Detected new prefix: 18.104.22.168/17 Update time: 2015-11-12 07:18 (UTC) Detected by #peers: 16 Announced by: AS3786 (LG DACOM Corporation) Upstream AS: AS2914 (NTT America, Inc.) ASpath: 18356 38794 45796 23947 38753 45300 7713 2914 3786 Detected new prefix: 22.214.171.124/17 Update time: 2015-11-12 07:18 (UTC) Detected by #peers: 16 Announced by: AS3786 (LG DACOM Corporation) Upstream AS: AS2914 (NTT America, Inc.) ASpath: 133165 23947 38753 45300 7713 2914 3786
Why is the as-path so long here? Several ASNs in the path are just 1-2 hops away from AS3786. And that's what they did in traceroute originated from those ASNs. For example, AS23947 can reach AS3786 via AS3491.

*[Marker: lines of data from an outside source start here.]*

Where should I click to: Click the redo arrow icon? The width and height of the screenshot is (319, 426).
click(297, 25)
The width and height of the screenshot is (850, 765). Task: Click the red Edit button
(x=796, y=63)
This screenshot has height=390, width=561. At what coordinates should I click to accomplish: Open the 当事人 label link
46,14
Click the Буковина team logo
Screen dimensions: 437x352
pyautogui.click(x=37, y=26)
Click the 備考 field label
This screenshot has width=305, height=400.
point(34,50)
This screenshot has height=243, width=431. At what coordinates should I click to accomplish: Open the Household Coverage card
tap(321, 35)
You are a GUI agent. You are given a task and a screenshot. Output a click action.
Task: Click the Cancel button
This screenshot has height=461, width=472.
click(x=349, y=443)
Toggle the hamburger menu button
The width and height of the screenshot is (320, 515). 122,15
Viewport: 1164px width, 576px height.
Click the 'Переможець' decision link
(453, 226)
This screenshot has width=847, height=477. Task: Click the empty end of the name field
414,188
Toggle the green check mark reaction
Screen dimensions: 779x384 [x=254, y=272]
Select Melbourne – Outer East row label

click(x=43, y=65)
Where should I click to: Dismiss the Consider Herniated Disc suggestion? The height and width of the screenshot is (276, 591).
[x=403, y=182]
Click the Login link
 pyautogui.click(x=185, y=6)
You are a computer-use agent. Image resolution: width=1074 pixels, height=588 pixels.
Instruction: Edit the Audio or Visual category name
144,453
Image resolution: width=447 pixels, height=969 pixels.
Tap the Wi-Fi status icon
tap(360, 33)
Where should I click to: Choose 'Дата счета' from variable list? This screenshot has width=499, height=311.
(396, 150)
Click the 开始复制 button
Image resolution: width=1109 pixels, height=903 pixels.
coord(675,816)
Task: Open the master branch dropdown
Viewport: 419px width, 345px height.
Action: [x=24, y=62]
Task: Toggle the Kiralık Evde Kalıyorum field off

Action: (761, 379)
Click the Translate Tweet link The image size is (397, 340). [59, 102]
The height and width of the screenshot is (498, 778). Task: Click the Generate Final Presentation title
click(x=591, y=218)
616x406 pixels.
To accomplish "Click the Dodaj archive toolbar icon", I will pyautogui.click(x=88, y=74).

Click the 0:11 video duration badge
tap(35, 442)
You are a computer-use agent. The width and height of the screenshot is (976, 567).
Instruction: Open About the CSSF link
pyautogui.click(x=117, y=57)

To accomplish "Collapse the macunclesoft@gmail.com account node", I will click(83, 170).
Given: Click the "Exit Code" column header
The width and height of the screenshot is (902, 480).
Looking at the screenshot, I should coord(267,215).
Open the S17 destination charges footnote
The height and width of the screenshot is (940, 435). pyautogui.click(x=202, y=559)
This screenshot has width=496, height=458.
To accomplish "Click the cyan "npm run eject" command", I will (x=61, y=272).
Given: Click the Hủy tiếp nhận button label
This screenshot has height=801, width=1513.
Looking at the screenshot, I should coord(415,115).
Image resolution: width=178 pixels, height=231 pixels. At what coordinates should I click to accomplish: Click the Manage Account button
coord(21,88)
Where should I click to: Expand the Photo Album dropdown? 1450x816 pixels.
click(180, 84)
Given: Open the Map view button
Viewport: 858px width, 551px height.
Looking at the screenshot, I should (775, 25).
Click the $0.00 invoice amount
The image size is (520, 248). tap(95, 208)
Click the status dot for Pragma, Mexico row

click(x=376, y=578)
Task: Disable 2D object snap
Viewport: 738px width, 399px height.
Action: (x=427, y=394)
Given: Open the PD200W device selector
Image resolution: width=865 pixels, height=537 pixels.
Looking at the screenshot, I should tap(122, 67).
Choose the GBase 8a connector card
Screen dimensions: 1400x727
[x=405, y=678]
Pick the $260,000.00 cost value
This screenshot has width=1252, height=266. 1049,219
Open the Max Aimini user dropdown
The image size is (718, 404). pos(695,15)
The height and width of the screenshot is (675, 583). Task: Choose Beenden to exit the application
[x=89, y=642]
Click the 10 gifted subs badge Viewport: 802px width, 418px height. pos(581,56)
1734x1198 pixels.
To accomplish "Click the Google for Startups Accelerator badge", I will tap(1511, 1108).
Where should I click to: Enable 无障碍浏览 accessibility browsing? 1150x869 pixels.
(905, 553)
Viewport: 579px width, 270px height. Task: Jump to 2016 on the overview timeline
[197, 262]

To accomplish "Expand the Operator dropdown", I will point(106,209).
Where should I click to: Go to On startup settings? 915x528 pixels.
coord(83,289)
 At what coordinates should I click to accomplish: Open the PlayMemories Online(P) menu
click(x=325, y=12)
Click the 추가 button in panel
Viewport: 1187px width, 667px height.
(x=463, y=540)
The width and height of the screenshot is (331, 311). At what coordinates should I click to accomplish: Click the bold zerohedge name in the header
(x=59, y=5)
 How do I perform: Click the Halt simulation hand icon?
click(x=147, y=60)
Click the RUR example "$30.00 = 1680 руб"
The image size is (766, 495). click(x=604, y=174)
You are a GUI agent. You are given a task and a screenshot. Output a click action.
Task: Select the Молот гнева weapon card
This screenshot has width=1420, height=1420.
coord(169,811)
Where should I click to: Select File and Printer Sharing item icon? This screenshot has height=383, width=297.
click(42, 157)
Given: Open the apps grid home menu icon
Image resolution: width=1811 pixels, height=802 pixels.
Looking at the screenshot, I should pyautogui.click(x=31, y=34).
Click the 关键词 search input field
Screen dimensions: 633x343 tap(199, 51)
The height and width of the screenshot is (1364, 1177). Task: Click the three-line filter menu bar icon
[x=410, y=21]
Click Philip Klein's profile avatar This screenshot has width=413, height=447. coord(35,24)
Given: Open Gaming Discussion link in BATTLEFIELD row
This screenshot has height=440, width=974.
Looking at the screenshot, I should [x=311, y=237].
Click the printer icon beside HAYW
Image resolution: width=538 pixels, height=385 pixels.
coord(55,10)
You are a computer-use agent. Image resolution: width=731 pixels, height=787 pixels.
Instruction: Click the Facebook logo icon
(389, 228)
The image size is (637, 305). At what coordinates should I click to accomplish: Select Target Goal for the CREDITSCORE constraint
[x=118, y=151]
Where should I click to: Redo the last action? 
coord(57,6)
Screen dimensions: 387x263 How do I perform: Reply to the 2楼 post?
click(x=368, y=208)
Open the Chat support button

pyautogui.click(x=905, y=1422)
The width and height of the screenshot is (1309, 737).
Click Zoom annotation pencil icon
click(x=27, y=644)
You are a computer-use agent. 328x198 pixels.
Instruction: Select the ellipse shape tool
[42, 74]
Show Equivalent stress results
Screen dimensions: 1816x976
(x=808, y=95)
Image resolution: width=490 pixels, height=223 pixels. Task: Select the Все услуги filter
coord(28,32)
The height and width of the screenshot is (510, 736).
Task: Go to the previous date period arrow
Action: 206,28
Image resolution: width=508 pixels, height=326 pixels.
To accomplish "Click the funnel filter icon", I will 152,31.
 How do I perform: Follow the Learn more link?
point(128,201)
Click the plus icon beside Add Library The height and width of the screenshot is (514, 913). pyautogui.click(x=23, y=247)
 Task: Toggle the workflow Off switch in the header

It appears to me that this is some kind of traffic engineering effort to mitigate attacks (the prefix in question seems to have been null routed at the edge), possibly using BGP community to restrict the announcement to certain (geographical) peers. This particular prefix was never globally visible according to RIPE RIS (126.96.36.199/14 is globally visible).
And how did AS3786 make it happen? imo this is very difficult with BGP if other ASNs aren't cooperating.